• Dataset extract

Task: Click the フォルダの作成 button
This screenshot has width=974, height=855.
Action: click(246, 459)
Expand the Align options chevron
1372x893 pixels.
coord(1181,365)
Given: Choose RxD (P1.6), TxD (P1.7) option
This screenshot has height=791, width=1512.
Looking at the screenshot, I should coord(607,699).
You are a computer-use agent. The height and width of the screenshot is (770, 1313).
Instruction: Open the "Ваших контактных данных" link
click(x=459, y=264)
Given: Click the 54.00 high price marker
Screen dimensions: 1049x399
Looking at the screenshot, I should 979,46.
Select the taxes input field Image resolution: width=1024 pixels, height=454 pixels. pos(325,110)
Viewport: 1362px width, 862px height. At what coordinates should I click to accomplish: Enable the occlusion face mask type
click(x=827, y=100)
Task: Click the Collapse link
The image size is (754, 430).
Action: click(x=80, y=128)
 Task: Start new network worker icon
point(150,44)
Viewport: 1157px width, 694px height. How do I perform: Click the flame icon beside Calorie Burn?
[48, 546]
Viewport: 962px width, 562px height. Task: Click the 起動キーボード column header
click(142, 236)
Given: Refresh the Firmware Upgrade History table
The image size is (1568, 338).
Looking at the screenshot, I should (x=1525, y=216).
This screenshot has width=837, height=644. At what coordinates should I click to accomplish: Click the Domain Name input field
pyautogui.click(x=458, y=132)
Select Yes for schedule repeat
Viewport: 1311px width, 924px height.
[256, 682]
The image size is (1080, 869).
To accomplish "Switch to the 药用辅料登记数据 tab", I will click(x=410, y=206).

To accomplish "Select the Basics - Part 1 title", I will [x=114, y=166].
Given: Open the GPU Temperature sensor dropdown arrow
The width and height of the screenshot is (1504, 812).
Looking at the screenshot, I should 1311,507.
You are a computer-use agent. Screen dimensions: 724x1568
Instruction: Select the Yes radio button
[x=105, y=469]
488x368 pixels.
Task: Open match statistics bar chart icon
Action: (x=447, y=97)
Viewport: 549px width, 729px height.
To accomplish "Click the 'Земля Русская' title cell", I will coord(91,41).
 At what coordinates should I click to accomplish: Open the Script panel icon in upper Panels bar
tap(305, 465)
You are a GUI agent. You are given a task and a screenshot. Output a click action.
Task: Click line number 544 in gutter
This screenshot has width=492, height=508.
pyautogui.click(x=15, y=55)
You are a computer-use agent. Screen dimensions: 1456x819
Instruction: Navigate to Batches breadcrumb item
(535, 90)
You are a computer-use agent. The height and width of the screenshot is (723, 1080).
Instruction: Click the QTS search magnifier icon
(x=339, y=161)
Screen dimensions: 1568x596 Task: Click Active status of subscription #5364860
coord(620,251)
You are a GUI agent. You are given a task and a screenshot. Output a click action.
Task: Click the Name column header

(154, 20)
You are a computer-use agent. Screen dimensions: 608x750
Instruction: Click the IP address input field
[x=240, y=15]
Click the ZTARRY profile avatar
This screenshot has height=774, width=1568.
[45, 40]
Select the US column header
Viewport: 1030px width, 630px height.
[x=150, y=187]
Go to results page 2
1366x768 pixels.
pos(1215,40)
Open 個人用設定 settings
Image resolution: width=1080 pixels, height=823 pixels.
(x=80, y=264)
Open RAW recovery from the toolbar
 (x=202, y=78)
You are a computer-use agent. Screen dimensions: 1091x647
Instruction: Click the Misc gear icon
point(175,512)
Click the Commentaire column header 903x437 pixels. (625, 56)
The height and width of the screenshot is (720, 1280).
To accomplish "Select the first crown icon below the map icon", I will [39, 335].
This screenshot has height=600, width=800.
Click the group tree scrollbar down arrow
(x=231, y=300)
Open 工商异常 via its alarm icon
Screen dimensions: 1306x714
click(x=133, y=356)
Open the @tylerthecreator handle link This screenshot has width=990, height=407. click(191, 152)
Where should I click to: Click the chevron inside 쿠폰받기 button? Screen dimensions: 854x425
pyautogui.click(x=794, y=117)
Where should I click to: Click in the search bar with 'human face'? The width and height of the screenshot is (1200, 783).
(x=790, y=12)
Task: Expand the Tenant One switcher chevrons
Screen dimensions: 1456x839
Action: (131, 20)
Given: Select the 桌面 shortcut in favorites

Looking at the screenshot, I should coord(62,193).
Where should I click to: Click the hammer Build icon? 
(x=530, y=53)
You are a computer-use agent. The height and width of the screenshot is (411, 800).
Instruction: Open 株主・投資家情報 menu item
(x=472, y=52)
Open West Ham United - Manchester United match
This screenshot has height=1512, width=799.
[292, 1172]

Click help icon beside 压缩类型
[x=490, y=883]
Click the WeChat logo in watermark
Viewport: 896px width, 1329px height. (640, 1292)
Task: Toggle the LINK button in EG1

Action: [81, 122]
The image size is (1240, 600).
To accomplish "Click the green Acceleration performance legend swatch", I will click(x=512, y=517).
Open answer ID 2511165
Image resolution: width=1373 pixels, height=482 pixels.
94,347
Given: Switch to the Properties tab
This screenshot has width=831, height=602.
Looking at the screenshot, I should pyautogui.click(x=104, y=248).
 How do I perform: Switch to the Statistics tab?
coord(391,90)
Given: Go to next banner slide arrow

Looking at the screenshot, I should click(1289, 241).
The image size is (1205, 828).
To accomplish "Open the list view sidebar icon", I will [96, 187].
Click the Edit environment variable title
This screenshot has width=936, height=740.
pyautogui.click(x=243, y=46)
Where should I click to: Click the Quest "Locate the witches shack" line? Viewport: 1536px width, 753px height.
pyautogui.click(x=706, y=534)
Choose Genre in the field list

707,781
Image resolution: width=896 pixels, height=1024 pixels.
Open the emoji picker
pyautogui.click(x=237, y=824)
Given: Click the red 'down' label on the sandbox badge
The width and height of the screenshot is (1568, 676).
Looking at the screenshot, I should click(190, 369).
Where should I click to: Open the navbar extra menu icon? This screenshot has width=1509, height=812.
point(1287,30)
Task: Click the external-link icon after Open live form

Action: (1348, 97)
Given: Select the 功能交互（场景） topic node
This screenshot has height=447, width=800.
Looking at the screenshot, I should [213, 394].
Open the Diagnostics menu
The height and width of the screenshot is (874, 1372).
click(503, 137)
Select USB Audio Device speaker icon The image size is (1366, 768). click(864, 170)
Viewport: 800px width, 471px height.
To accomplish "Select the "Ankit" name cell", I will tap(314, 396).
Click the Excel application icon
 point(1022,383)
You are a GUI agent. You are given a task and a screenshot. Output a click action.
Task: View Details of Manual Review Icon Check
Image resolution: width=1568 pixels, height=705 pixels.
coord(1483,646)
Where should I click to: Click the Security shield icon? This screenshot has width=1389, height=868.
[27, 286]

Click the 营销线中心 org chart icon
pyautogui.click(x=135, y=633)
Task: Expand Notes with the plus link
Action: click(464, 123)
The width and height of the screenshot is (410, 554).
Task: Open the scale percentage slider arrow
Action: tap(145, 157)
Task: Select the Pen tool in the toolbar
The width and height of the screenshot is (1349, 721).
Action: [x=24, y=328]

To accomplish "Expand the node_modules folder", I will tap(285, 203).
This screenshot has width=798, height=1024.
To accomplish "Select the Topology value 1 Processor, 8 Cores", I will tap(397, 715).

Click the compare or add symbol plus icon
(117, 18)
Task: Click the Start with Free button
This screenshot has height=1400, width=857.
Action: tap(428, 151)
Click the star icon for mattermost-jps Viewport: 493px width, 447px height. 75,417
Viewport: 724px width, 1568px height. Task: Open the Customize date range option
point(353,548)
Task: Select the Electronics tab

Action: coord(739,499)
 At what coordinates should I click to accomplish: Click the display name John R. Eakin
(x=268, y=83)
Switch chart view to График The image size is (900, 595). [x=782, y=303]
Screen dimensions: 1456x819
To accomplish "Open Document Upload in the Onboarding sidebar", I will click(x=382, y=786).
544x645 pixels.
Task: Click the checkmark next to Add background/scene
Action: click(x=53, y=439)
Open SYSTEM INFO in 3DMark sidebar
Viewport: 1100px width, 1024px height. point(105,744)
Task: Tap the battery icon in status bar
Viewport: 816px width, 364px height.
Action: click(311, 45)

• What is being asked
Among the lines above, which ones include the word "computer"? Copy them.

• Solution below
You are a computer-use agent. The height and width of the screenshot is (770, 1313).
You are a computer-use agent. Screen dimensions: 724x1568
You are a computer-use agent. Screen dimensions: 1456x819
You are a computer-use agent. The height and width of the screenshot is (723, 1080).
You are a computer-use agent. Screen dimensions: 608x750
You are a computer-use agent. Screen dimensions: 1091x647
You are a computer-use agent. The height and width of the screenshot is (411, 800).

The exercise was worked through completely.